Precision, Clarity, Honesty


This may not be the time or the place for it, but recent events have gotten me thinking about some more abstract issues than I normally deal with here. Said events have kept me a bit too busy for a solid blog post, so in the interest of not letting this page go dark for too long, I'm posting this to tread water until I can write intelligently about something more interesting.

Let me be blunt: society, the way we talk to each other, American social culture, something - is innately deceptive. Our communication, mostly verbal, but written as well, comes with an asterisk: *this is probably not precisely what I want to say or what I really mean. This footnote is pervasive and invisible. There are rules about what you may and may not say to someone, depending mostly on your relation to that person. Unwritten rules - untaught, too. Learning occurs by osmosis or observation or desperation. What do you get at the end of that training? Circumlocution in the name of politeness. Equivocation as self-preservation. To be professional is to hide your meaning behind layers of words, not one of which means exactly what you want to say.

I am part of the Net Generation; the free flow of information is my air and water. To feel no pressure to equivocate is a relief. To speak freely without second guessing the words I choose is like taking a long drink when I didn't know I was thirsty. My theory of communication, ingenuous and naive, is this: we both need the same facts if we are going to have a productive interaction. It's the linguistic version of leveling the playing field. Mushy language allows for misinterpretation (possibly intentional!) and doubt. Be direct and clear with me. I will be direct and clear with you, and even if we find that we disagree, at least we are not floundering around not knowing where we stand.

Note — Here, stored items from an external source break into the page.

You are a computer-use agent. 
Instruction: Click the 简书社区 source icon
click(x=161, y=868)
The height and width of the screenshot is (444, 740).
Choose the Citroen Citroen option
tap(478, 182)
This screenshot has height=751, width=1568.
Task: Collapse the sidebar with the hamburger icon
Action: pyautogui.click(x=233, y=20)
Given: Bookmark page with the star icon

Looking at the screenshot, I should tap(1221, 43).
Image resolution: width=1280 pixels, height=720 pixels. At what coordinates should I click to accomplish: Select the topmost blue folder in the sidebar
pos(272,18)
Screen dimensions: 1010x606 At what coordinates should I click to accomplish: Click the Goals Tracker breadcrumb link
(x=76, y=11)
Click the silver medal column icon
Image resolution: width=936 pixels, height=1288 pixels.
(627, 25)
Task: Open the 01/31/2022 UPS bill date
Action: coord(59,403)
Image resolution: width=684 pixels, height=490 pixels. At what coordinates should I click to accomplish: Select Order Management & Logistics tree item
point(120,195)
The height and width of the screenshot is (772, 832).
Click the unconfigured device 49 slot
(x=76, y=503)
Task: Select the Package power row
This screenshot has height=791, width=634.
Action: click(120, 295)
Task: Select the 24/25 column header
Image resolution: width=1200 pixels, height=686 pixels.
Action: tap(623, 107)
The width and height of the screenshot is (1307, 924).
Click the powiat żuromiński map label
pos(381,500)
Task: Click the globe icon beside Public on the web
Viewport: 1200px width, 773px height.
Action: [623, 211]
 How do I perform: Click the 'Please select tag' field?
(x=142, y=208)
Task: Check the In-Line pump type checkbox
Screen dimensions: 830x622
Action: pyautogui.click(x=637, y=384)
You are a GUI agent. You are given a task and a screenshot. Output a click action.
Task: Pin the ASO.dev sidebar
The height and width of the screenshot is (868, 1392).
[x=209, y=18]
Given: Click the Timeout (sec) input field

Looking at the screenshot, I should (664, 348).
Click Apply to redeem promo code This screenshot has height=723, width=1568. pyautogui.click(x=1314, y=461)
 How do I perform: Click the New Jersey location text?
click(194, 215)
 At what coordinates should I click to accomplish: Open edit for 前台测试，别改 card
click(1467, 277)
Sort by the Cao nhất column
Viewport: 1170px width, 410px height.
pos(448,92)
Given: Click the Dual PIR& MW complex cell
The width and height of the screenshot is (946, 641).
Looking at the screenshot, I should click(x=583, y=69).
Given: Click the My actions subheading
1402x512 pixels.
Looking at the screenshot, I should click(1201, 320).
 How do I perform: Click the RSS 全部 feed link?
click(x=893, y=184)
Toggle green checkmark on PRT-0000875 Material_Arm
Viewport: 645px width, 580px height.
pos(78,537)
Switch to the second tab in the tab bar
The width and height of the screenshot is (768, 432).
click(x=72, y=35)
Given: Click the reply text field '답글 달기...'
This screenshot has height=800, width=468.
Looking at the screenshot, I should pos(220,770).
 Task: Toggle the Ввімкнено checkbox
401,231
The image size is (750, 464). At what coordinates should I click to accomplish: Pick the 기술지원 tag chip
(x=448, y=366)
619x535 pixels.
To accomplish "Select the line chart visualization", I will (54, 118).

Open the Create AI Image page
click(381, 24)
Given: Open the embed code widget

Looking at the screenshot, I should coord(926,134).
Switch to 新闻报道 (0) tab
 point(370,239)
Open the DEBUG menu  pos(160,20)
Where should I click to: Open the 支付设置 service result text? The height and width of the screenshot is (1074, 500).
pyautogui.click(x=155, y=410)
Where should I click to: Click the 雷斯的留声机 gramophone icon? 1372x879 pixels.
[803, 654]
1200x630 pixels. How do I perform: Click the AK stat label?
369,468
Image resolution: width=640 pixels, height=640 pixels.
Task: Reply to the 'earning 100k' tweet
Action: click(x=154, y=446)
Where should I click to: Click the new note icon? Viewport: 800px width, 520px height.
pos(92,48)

I could play devil's advocate and speak in favor of ambiguity. The invisible laws of professional interaction provide a framework for anyone to speak to anybody else. Navigating the professional world within these boundaries is predictable and safe. Politeness greases squeaky wheels and smooths abrasive personalities. The language of professionalism is, however unfortunately, quite necessary. I'm well versed in it, so help me. I could choose to stand in favor of it, but I would rather say this: it is (and here is where I take issue) about presenting an image - language as a marker of professionalism. It feels dishonest. I will also say that there is no need to sacrifice politeness for honesty. There is a difference between brusque and honest, curt and clear.

Nothing is going to change - of course not. I'll even admit to some relief that there'll always be that safety net of indirect speech to fall back on. I'm just tired of padding my meaning and talking around issues. Here is what I want: precision, clarity, honesty. Those are my markers of professionalism. Are they yours?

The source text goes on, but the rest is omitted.